RandomSec/OpenRefine/docs/versioned_docs/version-3.5/manual/grel.md

155 lines
8.7 KiB
Markdown
Raw Normal View History

2022-01-30 23:08:52 +01:00
---
id: grel
title: General Refine Expression Language
sidebar_label: General Refine Expression Language
---
## Basics {#basics}
GREL (General Refine Expression Language) is designed to resemble Javascript. Formulas use variables and depend on data types to do things like string manipulation or mathematical calculations:
|Example|Output|
|---|---|
| `value + " (approved)"` | Concatenate two strings; whatever is in the cell gets converted to a string first |
| `value + 2.239` | Add 2.239 to the existing value (if a number); append text "2.239" to the end of the string otherwise |
| `value.trim().length()`     | Trim leading and trailing whitespace of the cell value and then output the length of the result |
| `value.substring(7, 10)` | Output the substring of the value from character index 7, 8, and 9 (excluding character index 10) |
| `value.substring(13)` | Output the substring from index 13 to the end of the string |
Note that the operator for string concatenation is `+` (not “&” as is used in Excel).
Evaluating conditions uses symbols such as <, >, *, /, etc. To check whether two objects are equal, use two equal signs (`value=="true"`).
See the [GREL functions page for a thorough reference](grelfunctions) on each function and its inputs and outputs. Read on below for more about the general nature of GREL expressions.
## Syntax {#syntax}
In GREL, functions can use either of these two forms:
* functionName(arg0, arg1, ...)
* arg0.functionName(arg1, ...)
The second form is a shorthand to make expressions easier to read. It simply pulls the first argument out and appends it to the front of the function, with a dot:
|Dot notation |Full notation |
|-|-|
| `value.trim().length()` | `length(trim(value))` |
| `value.substring(7, 10)` | `substring(value, 7, 10)` |
So, in the dot shorthand, the functions occur from left to right in the order of calling, rather than in the reverse order with parentheses. This allows you to string together multiple functions in a readable order.
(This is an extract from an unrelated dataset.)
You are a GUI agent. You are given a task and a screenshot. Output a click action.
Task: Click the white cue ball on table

The dot notation can also be used to access the member fields of [variables](expressions#variables). For referring to column names that contain spaces (anything not a continuous string), use square brackets instead of dot notation:
|Example |Description |
|-|-|
| `FirstName.cells` | Access the cell in the column named “FirstName” of the current row |
| `cells["First Name"]` | Access the cell in the column called “First Name” of the current row |
Square brackets can also be used to get substrings and sub-arrays, and single items from arrays:
|Example |Description |
|-|-|
| `value[1,3]` | A substring of value, starting from character 1 up to but excluding character 3 |
| `"internationalization"[1,-2]` | Will return “nternationalizati” (negative indexes are counted from the end) |
| `row.columnNames[5]` | Will return the name of the fifth column |
Any function that outputs an array can use square brackets to select only one part of the array to output as a string (remember that the index of the items in an array starts with 0).
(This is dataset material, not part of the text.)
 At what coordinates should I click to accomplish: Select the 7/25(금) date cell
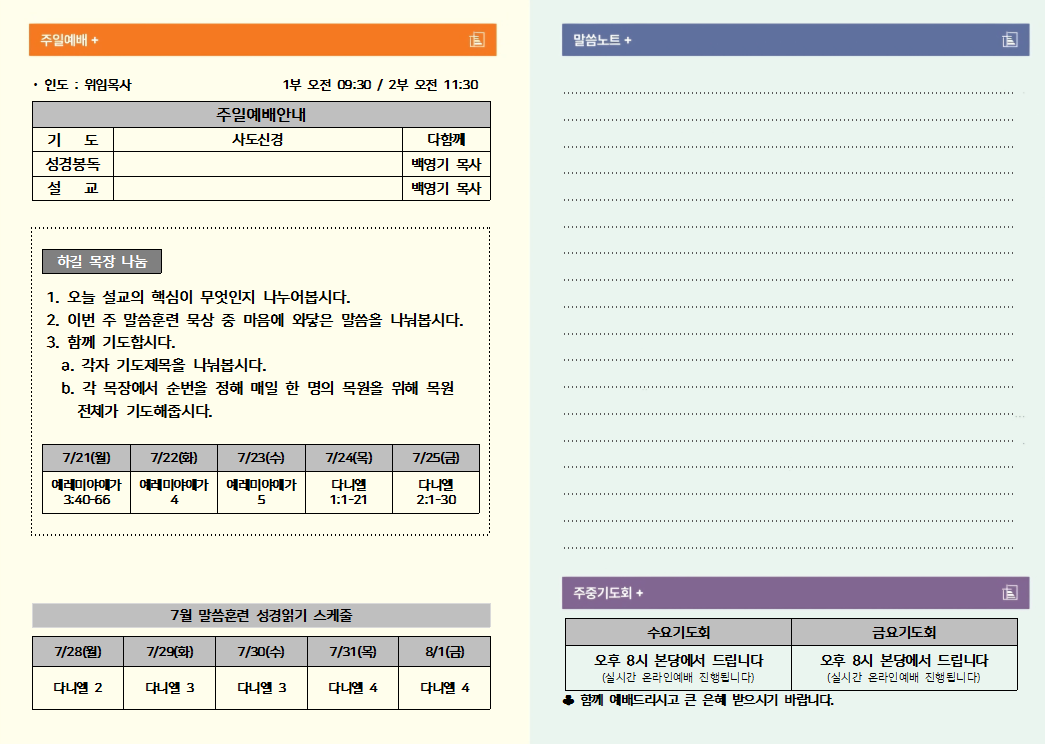click(436, 458)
For example, [partition()](grelfunctions#partitions-s-or-p-fragment-b-omitfragment-optional) would normally output an array of three items: the part before your chosen fragment, the fragment you've identified, and the part after. Selecting only the third part with `"internationalization".partition("nation")[2]` will output “alization” (and so will [-1], indicating the final item in the array).
## Controls {#controls}
GREL offers controls to support branching and looping (that is, “if” and “for” functions), but unlike functions, their arguments don't all get evaluated before they get run. A control can decide which part of the code to execute and can affect the environment bindings. Functions, on the other hand, can't do either. Each control decides which of their arguments to evaluate to `value`, and how.
Please note that the GREL control names are case-sensitive: for example, the isError() control can't be called with iserror().
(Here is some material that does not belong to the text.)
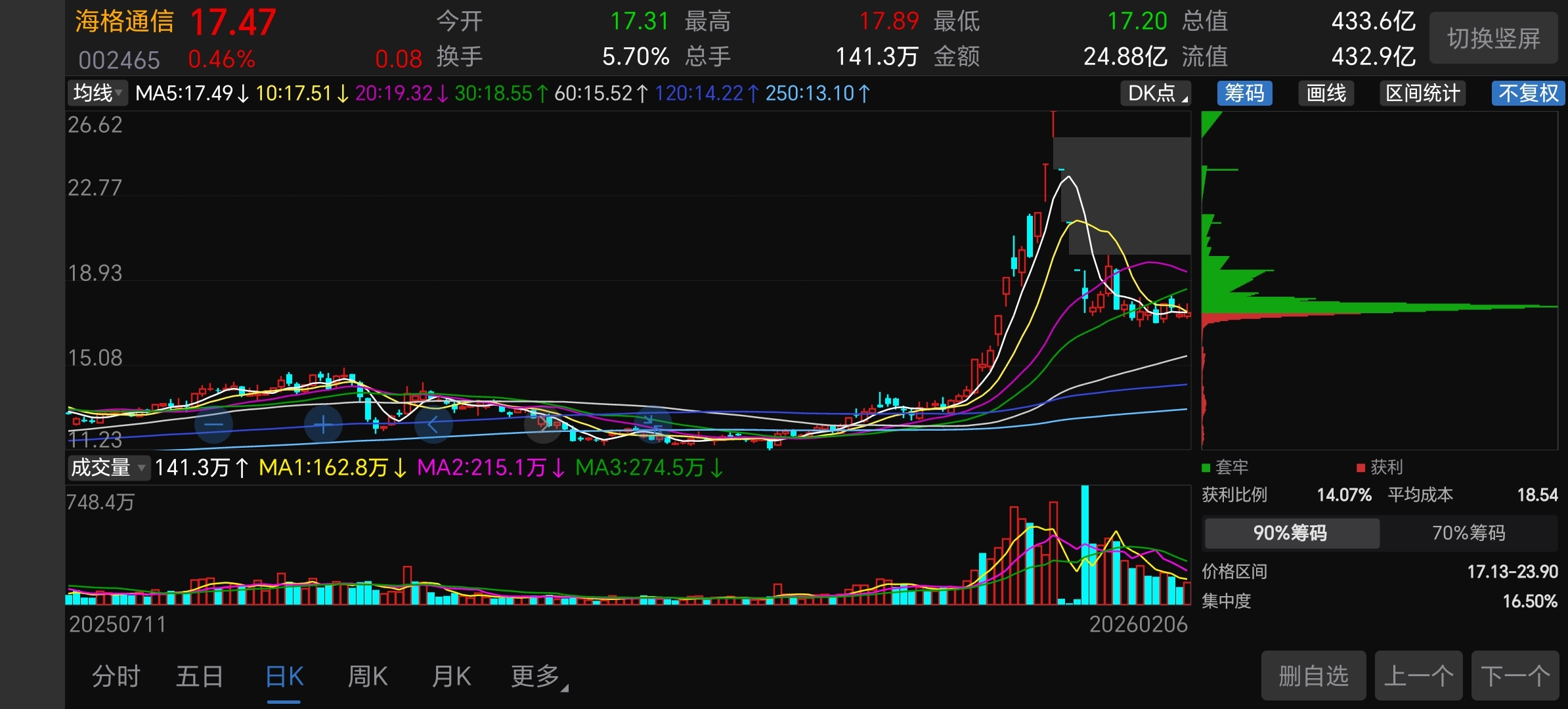Expand the DK点 selector
The width and height of the screenshot is (1568, 709).
coord(1156,93)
#### if(e, eTrue, eFalse) {#ife-etrue-efalse}
Expression e is evaluated to a value. If that value is true, then expression eTrue is evaluated and the result is the value of the whole if() expression. Otherwise, expression eFalse is evaluated and that result is the value.
Examples:
| Example expression | Result |
| ------------------------------------------------------------------------ | ------------ |
| `if("internationalization".length() > 10, "big string", "small string")` | “big string” |
| `if(mod(37, 2) == 0, "even", "odd")` | “odd” |
Nested if (switch case) example:
if(value == 'Place', 'http://www.example.com/Location',
if(value == 'Person', 'http://www.example.com/Agent',
if(value == 'Book', 'http://www.example.com/Publication',
null)))
#### with(e1, variable v, e2) {#withe1-variable-v-e2}
Evaluates expression e1 and binds its value to variable v. Then evaluates expression e2 and returns that result.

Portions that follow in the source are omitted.